哲学的な要素が多くちりばめられており、シャープな文と相成って全体に何とも知的な雰囲気。孤島の研究所員に大学助教授なんてそうそうたるメンツが居る中でも、主要キャラクタ・真賀田四季博士のもつ空気は彼らの中でも群を抜いている。
ひねくれ者の小生はそれでもなお「ああ、またこの典型的な天才…訳の分からんことをべらべら喋って」「モニタ越しの会話!はん、笑っちまうぜ」と思いながらページを繰っていった。が。ラストで見事にひっくり返された。鮮やかと言うよりほかない。詳しくいうとネタバレになっちゃうからここらへんで引き上げます。
…にやり。
・「何故に四季はSEを使っているのか?」
1996年リリース。S&Mシリーズの第一作にして森博嗣のデビュー作。『理系』という新しい分野を持ち込んだ氏の作風はなるほどなかなか斬新でプロットも良く出来ていてなかなかなのだが、一点だけ気に入らないところがある。それはMacフリークからみると本作の設定にはたくさんの矛盾点があるということだ(●^o^●)。まずリリースした1996年においては作中に出てくるSEやPlusは余りに古い。System7がアメリカで登場したのが1991年であるからしてこの段階でSEやPlusはSystem6.0.7までしか事実上受け付けられなかったはずで天才科学者四季のプログラミング技術を持ってしてもデスクトップに燦然と置かれているのは可笑しい、と思うのだが・・・如何だろう。次にウイルスで送信側だけ狙うスクリプトは難しいと出てくるが謎である。送信はSMPT、受信はPOP3とサーバ形態が別々であるからしてターゲットにするのは優しいのではないだろうか。また、ウイルスのターゲットに狙われるMacというのもかなり可笑しく、Disinfectantの時代から極めてウイルスがMacは少なく、その辺も謎だ。おそらく氏は僕と同じくMac好きで分中に登場させたかったのかもしれないがむしろそれが知っているものに物凄く『おかしいなこれ』という気持ちを与えてしまっている気がする。『理系』を売りにするからには『理系』で突っ込まれないことが必須ではと思う。ゲーム化もされ、大ヒット作であるが故にそこが残念だ。
・「知的で哲学的な一冊」
森博嗣氏のデビュー作。

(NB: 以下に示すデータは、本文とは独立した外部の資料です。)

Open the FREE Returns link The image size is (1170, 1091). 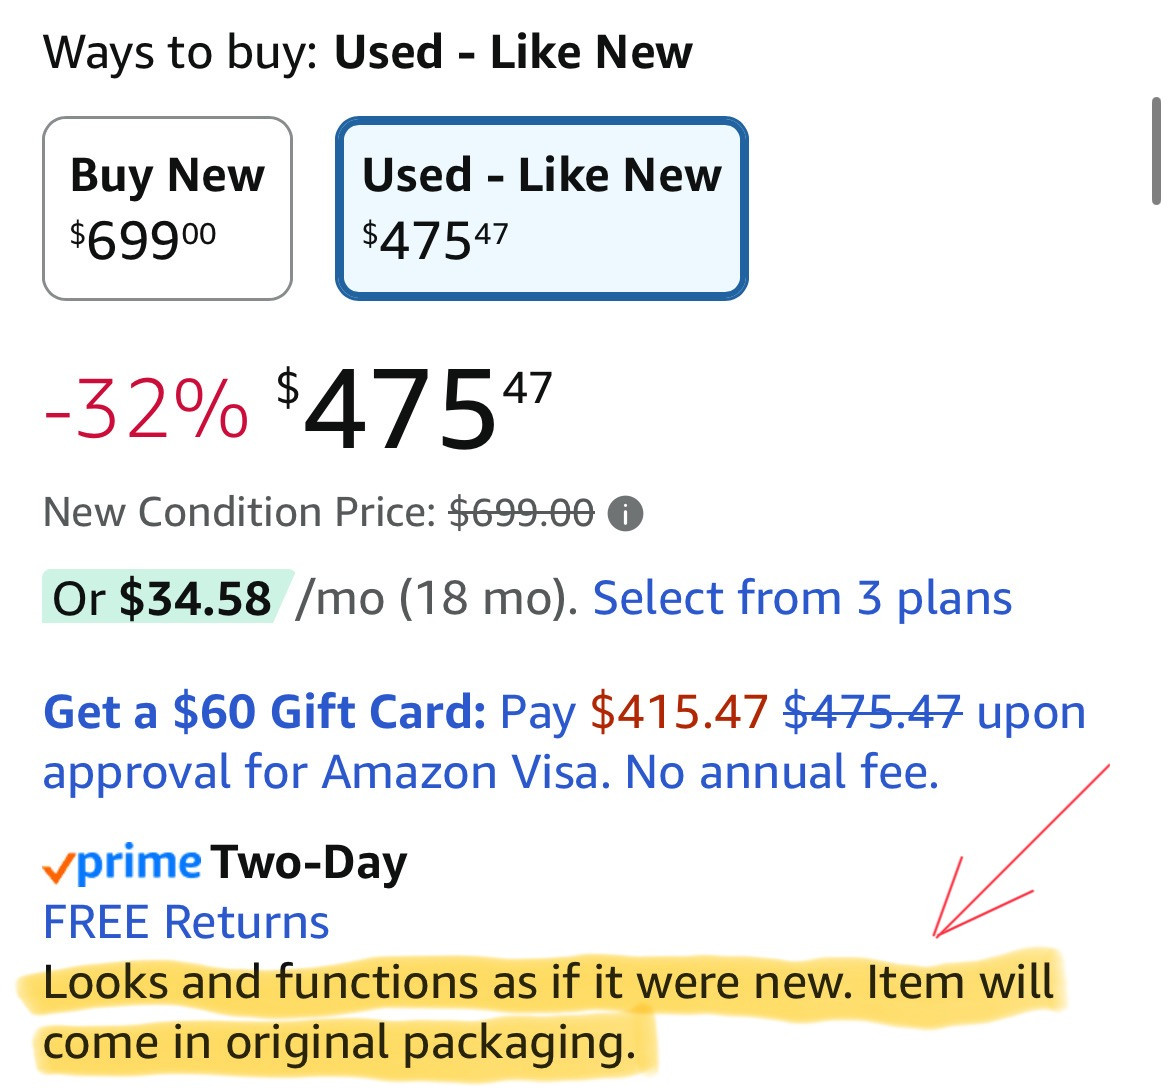tap(186, 922)
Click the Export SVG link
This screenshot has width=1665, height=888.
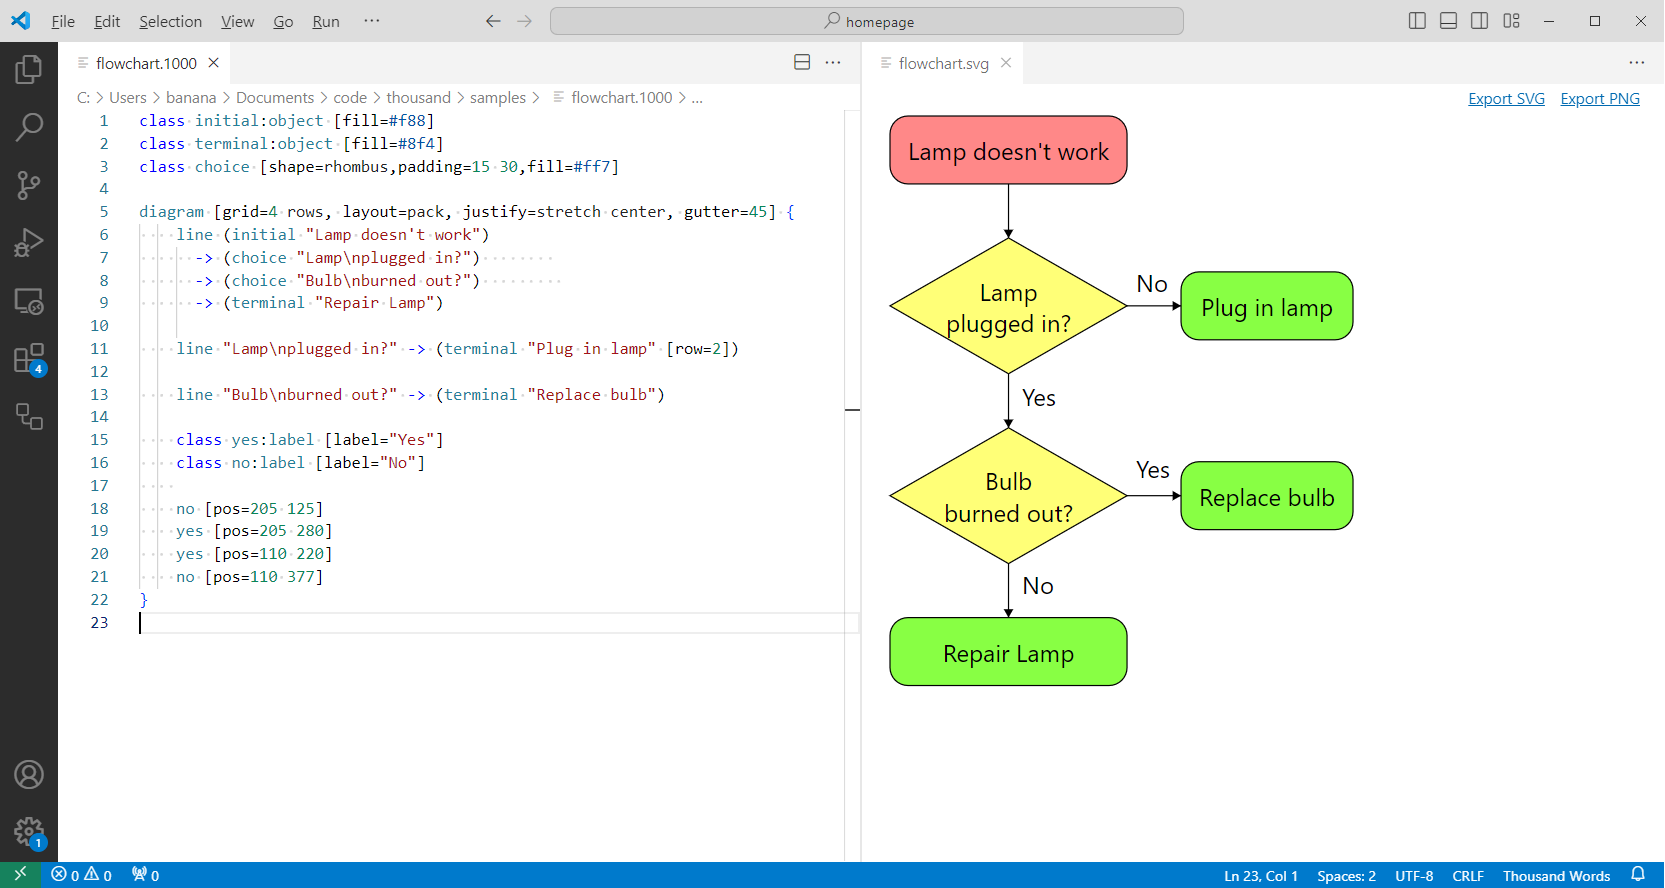pyautogui.click(x=1506, y=99)
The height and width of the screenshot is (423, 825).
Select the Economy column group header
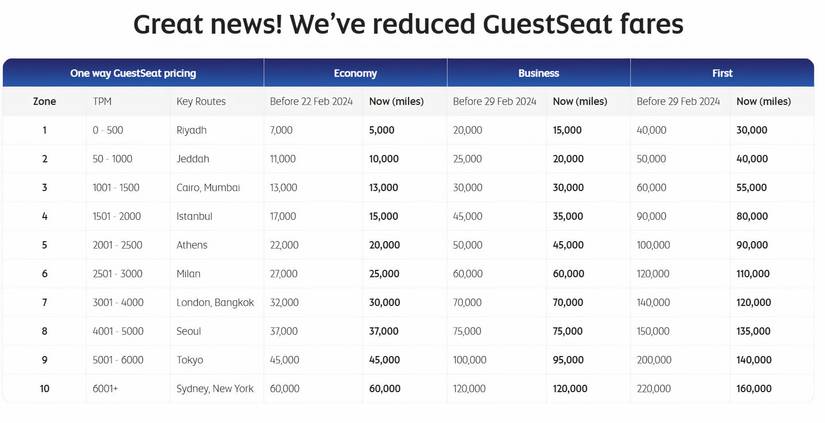pyautogui.click(x=355, y=73)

本の各所に設置された理的でユーモアを含む表現が面白く、犀川と萌絵の会話や真賀田四季の哲学的な台詞など、他のミステリ小説にはあまり見られないような特徴的なキャラクターも描かれている。特筆すべきは「F」に込められたトリック。理系の人の中には気付く人も居るかもしれないが、解答を知った暁には、まさに次世代型ミステリーだと某綾辻氏のように叫びたくなるだろう。
・「すべてはここから始まった」
綾辻行人のデビュー作です。「綾辻以後」という言葉が生まれたほど、彼の登場は衝撃的でした。彼が失敗していれば、いまの本格ムーブメントがこれほど盛り上がりを見せていたかどうか、甚だ疑問であると同時に、その先駆者が綾辻行人であったということに何か宿命みたいなものを感じずにはいられません。

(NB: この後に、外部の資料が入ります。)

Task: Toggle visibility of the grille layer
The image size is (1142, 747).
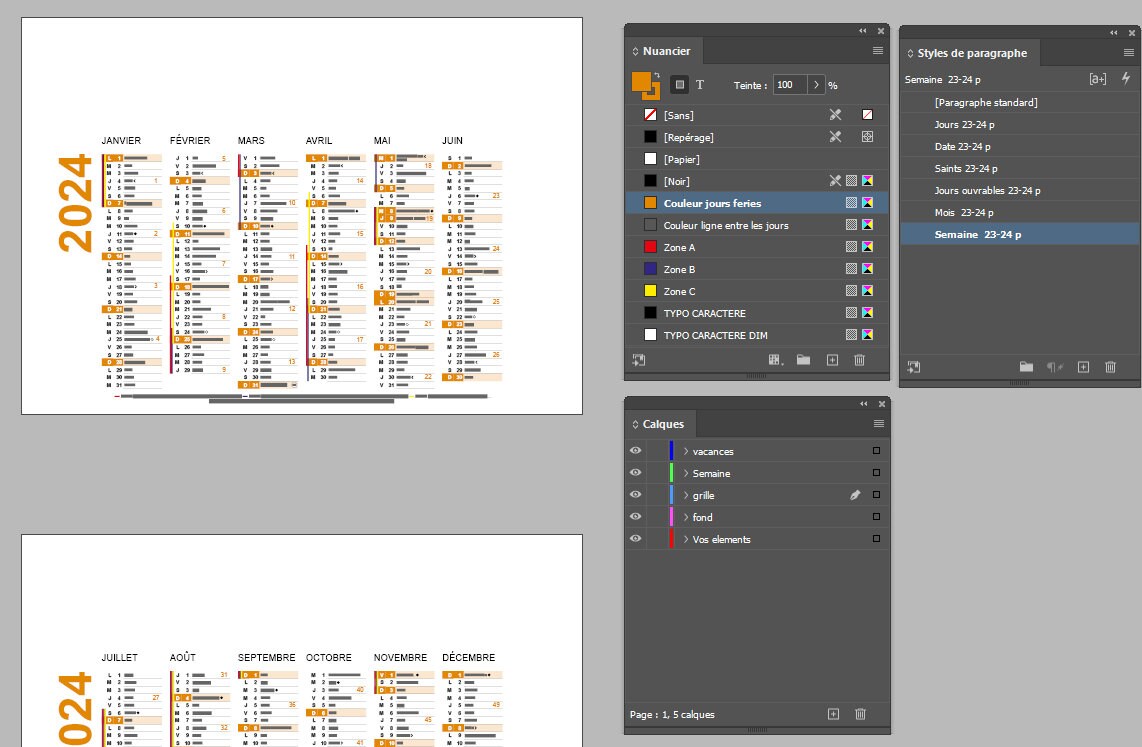Action: (635, 494)
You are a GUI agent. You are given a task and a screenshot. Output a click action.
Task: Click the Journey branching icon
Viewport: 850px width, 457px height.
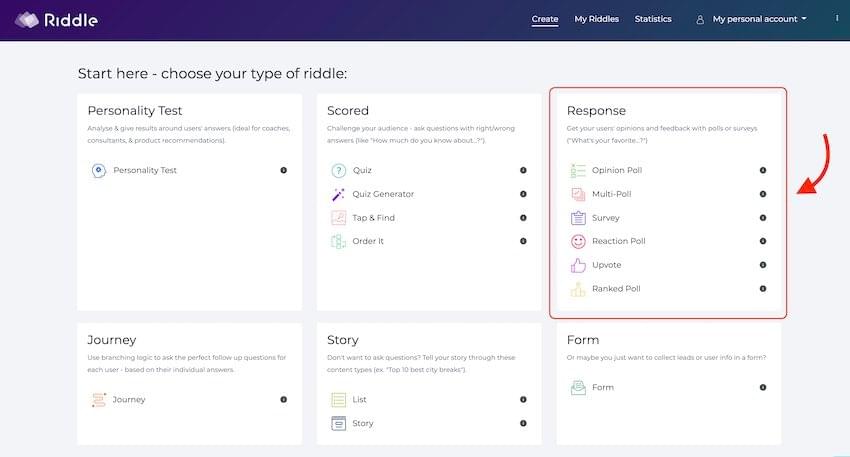[99, 400]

さて、この「十角館の殺人」ですが、数人の人間が孤島へ行き、そこでひとりまたひとりと殺されていき、最後には・・・・・・、というようにプロットはクリスティの「そして誰もいなくなった」です。読み始めてすぐに浮かんできた言葉が「青いな」でした。それは、登場人物が大学のミステリ研であるとか、ニックネームで呼び合うとか、そういうところが実生活の延長をただ著しているだけのように感じられて鼻についたのです。
が・・・・・・。
ネタバレになるといけないので深く触れませんが、私は、「青い」と思った時点で綾辻さんに負けていたのです。今もはっきりと覚えています。ラスト近くの例の一行を読んだときのあの衝撃を。頭が真っ白になり、しばらく呆然としてしまいました。大げさではなく、5分間ぐらい動けませんでした。それほどのショックでした。そして、「やられた! 騙された!」とひとりで叫んでいました。気持ちのいい敗北感でした。

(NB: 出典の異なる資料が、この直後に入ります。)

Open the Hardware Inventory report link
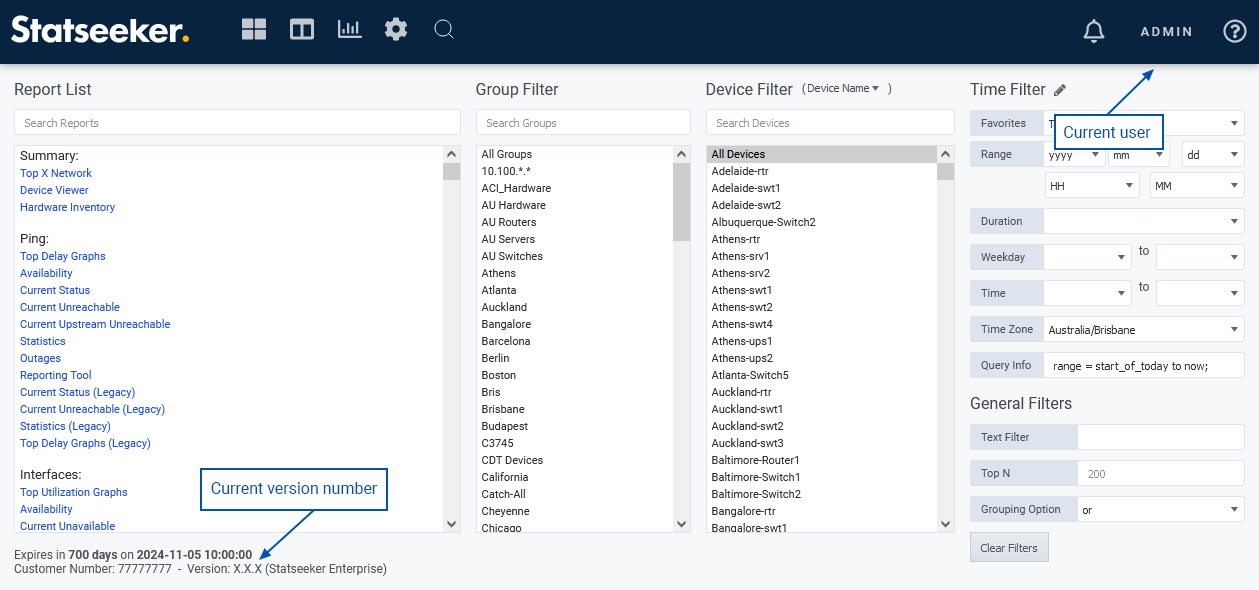The image size is (1259, 590). click(x=67, y=207)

すべてはここから始まったのだと、いま改めて思います。
・「私のロストバージン」
それまでも割と本は読んでいたのですが、探偵が出てきて賢しげにトリックを暴く、今で言う“コナン”的な、ミステリーというジャンルを正直軽蔑していました。
しかし、そんな私の軽蔑を180度転換させたのがこの作品です。
あの一文を読んだときの、自分だけ時間の流れから取り残されたような衝撃は、10年近く経った今でも忘れられません。それまで全く免疫が無かった事もあると思うのですが、あまりの衝撃に理解するのに相当時間がかかりました。理解したときには夜中だったにもかかわらず“何これ?”“嘘やん”“やられたわ~”と叫んでいました。
その後はすっかり中毒になってシリーズを買いあさり、他の作家の作品も物色したりで今に至っています。少し大げさかもしれませんが、あの夏休みが無ければ今の自分は無かったとさえ思える作品です。是非一度読んでみて下さい。